● **Action item**
Count how many lines in the entries below hold the string "agent", and respond with that number only.

──────── Supplied material

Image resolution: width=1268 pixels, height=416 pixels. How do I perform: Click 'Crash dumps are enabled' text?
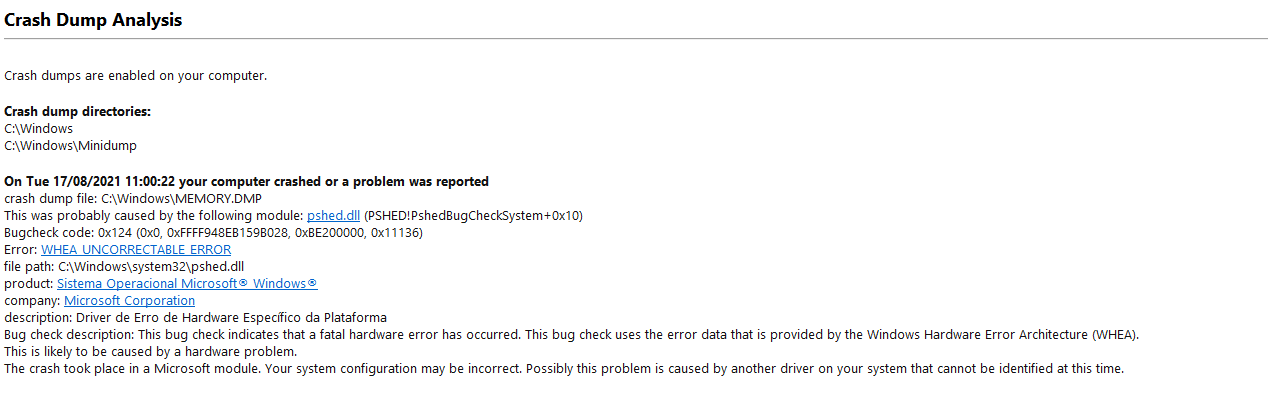coord(135,76)
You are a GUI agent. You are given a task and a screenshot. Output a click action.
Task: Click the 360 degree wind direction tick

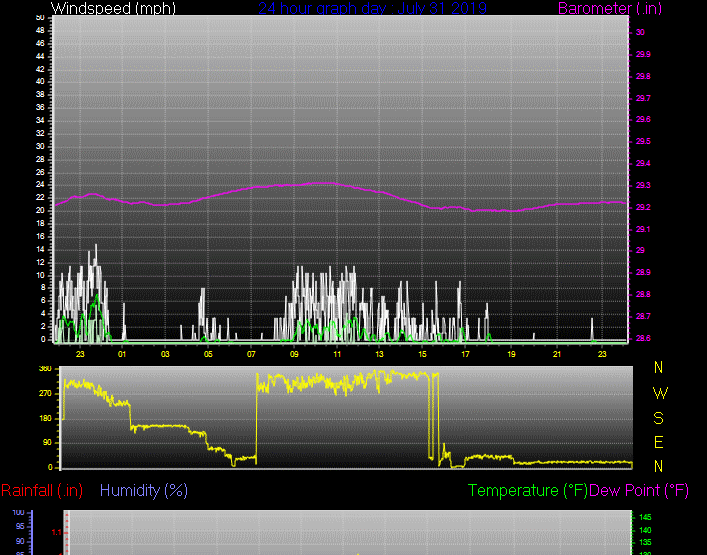click(x=45, y=369)
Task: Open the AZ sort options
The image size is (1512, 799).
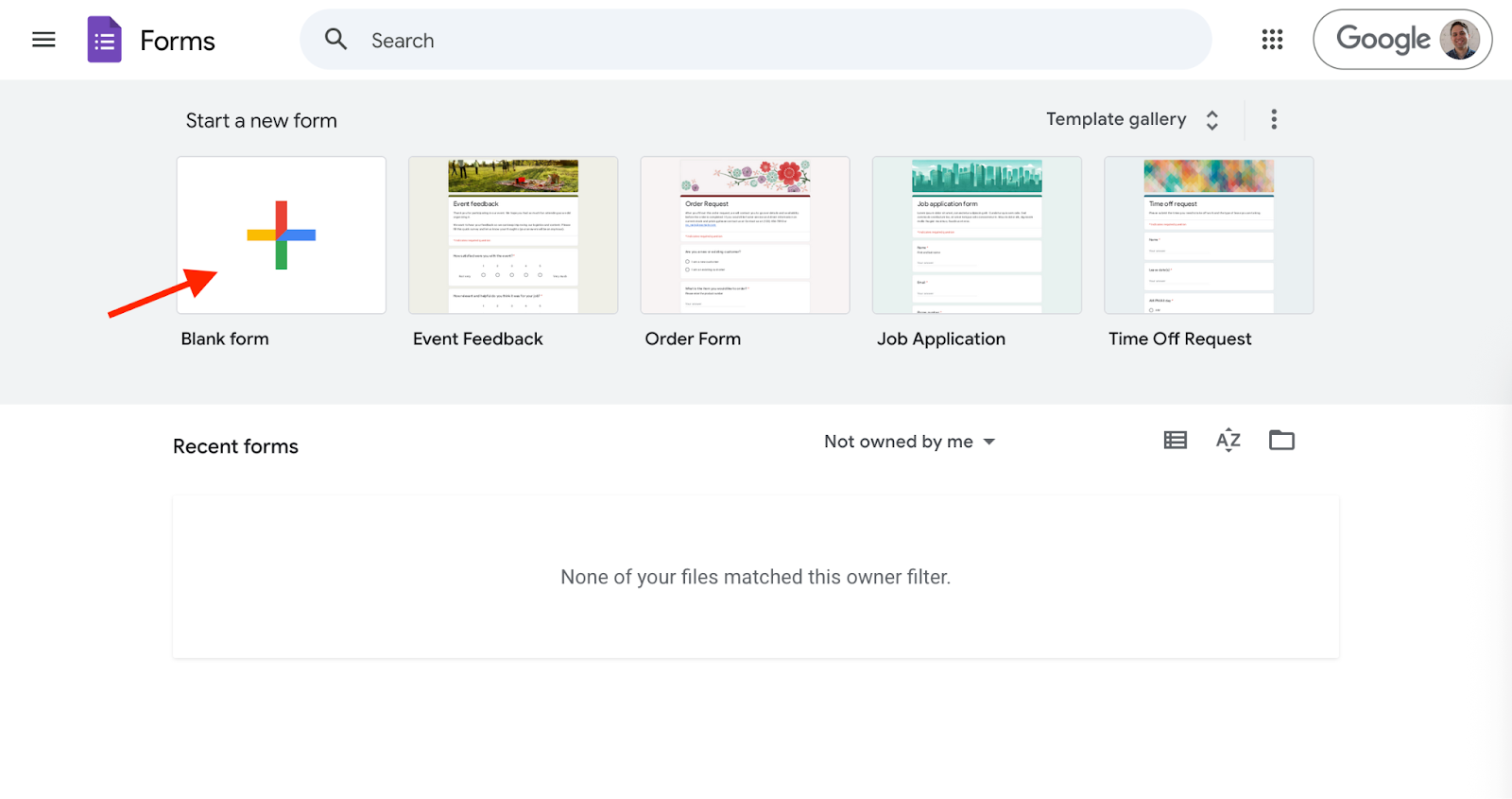Action: point(1228,440)
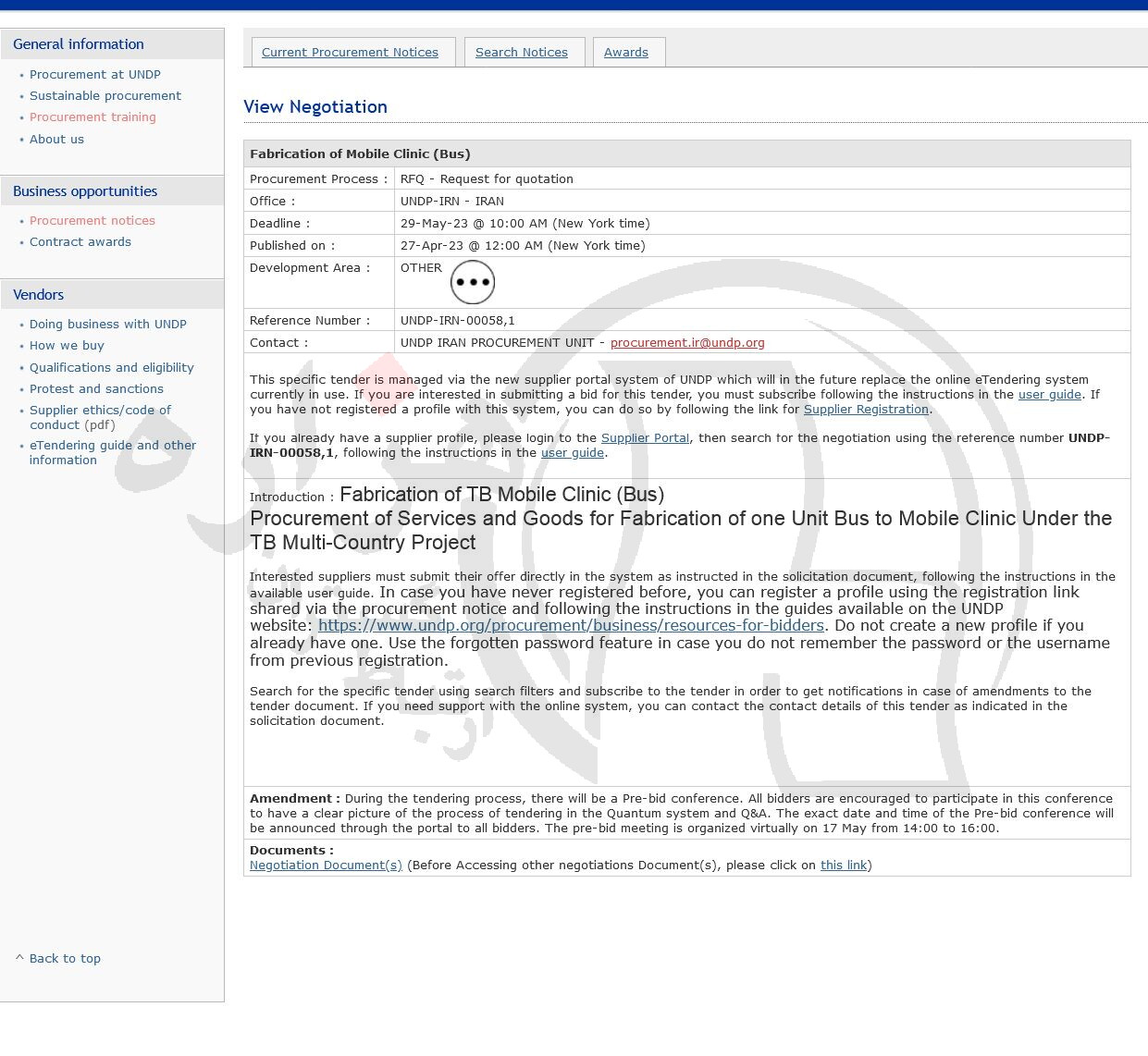This screenshot has width=1148, height=1056.
Task: Open Procurement at UNDP sidebar link
Action: (x=94, y=74)
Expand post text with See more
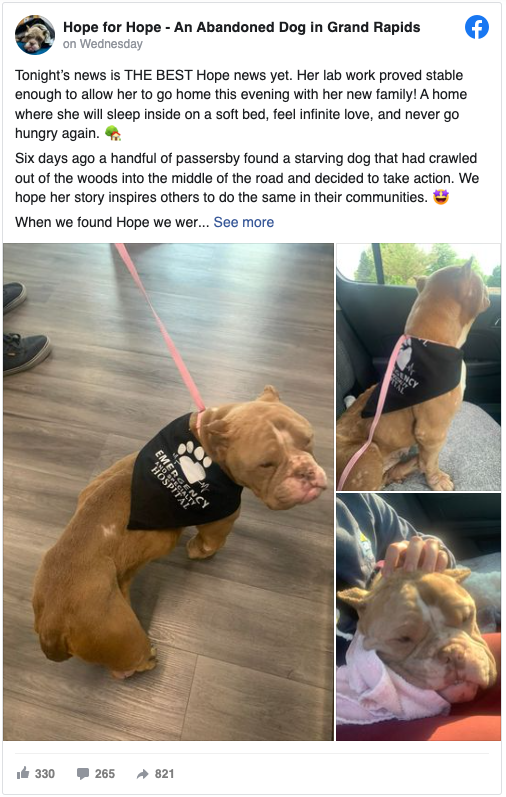The height and width of the screenshot is (797, 506). [244, 222]

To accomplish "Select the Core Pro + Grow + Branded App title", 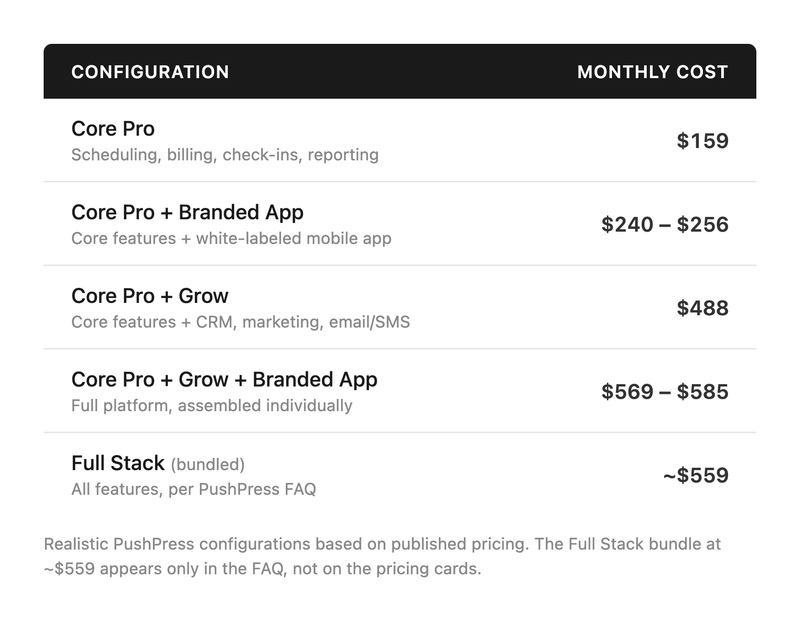I will pyautogui.click(x=224, y=380).
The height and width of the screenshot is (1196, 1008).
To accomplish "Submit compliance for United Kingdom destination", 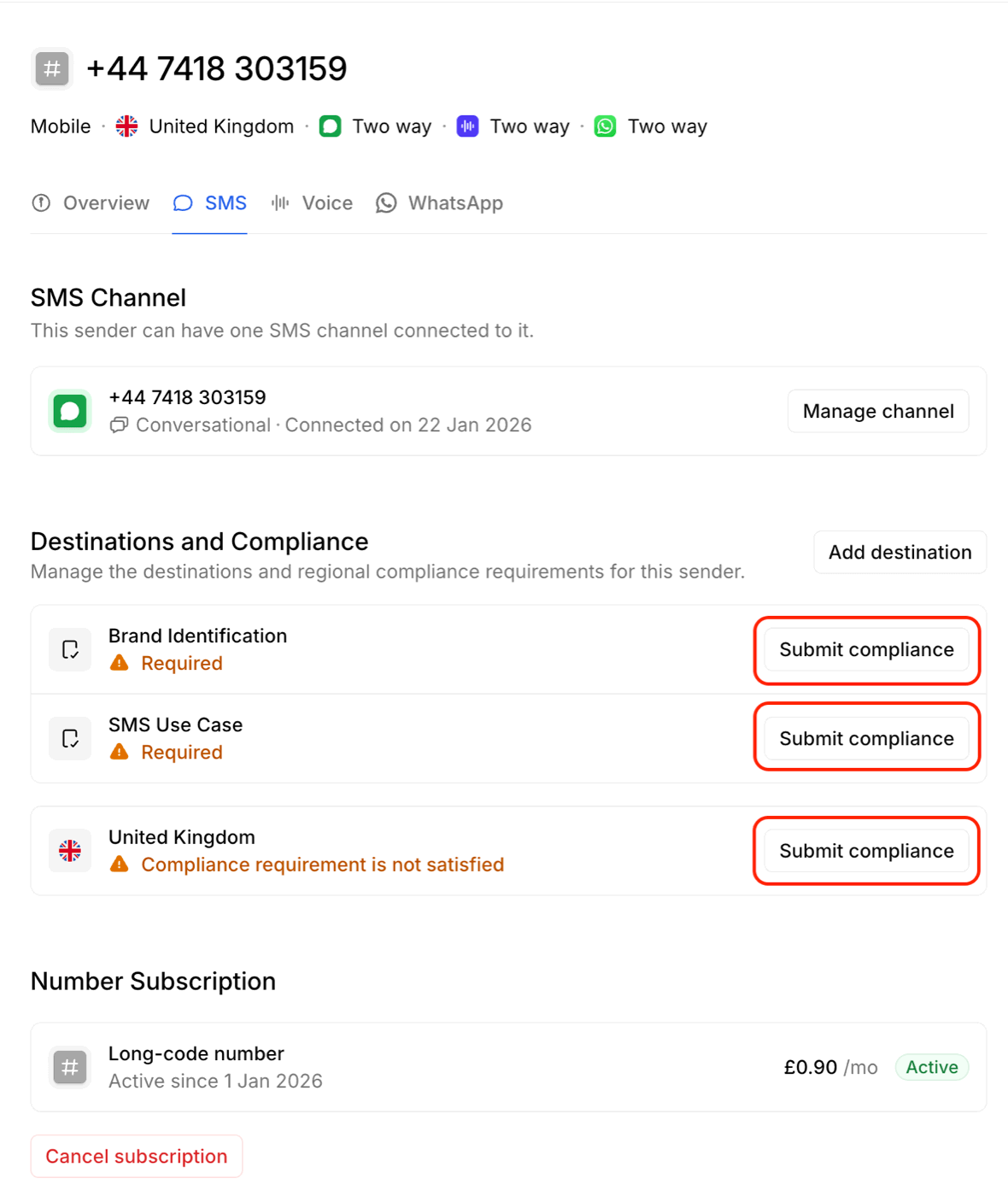I will tap(866, 851).
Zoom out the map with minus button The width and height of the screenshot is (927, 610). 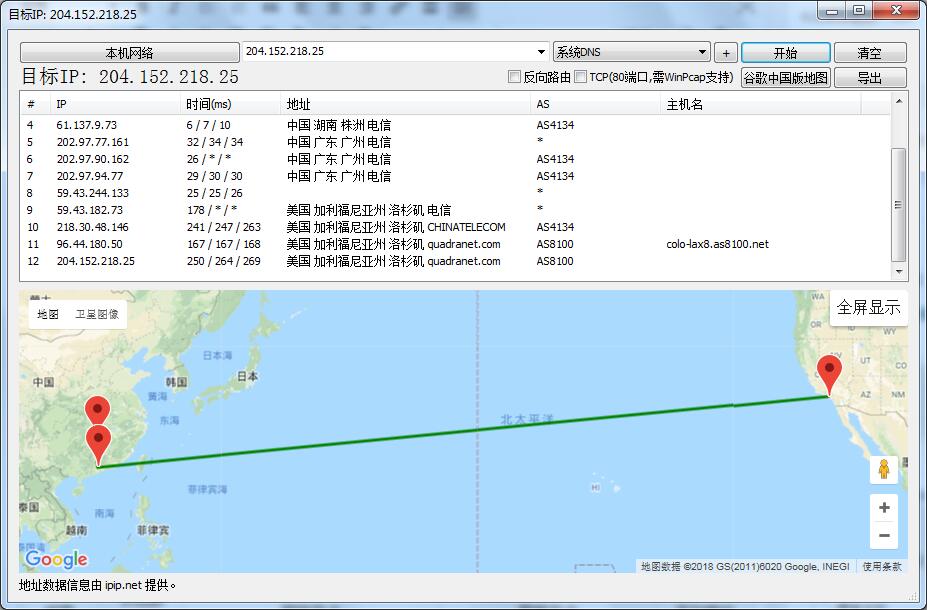pyautogui.click(x=884, y=536)
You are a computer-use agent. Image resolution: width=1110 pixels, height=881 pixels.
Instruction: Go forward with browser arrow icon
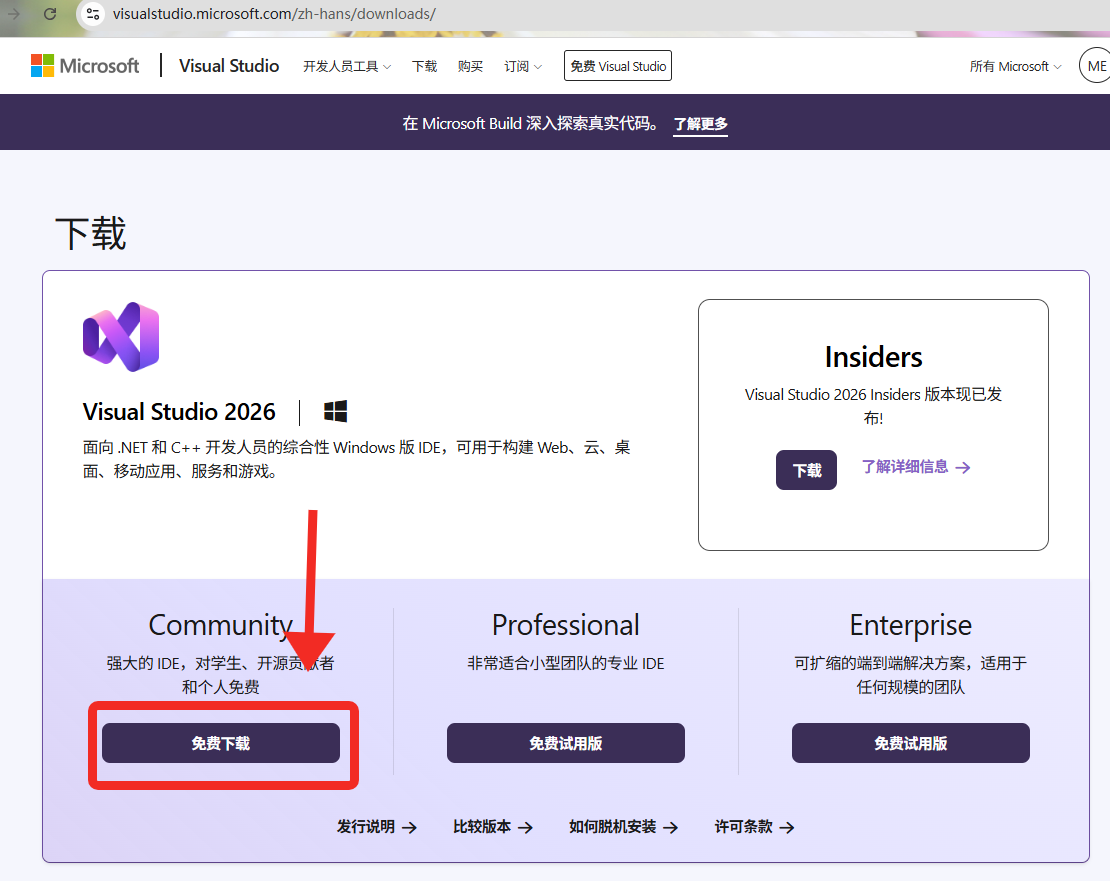click(x=13, y=13)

────────────────

● **Task solution**
2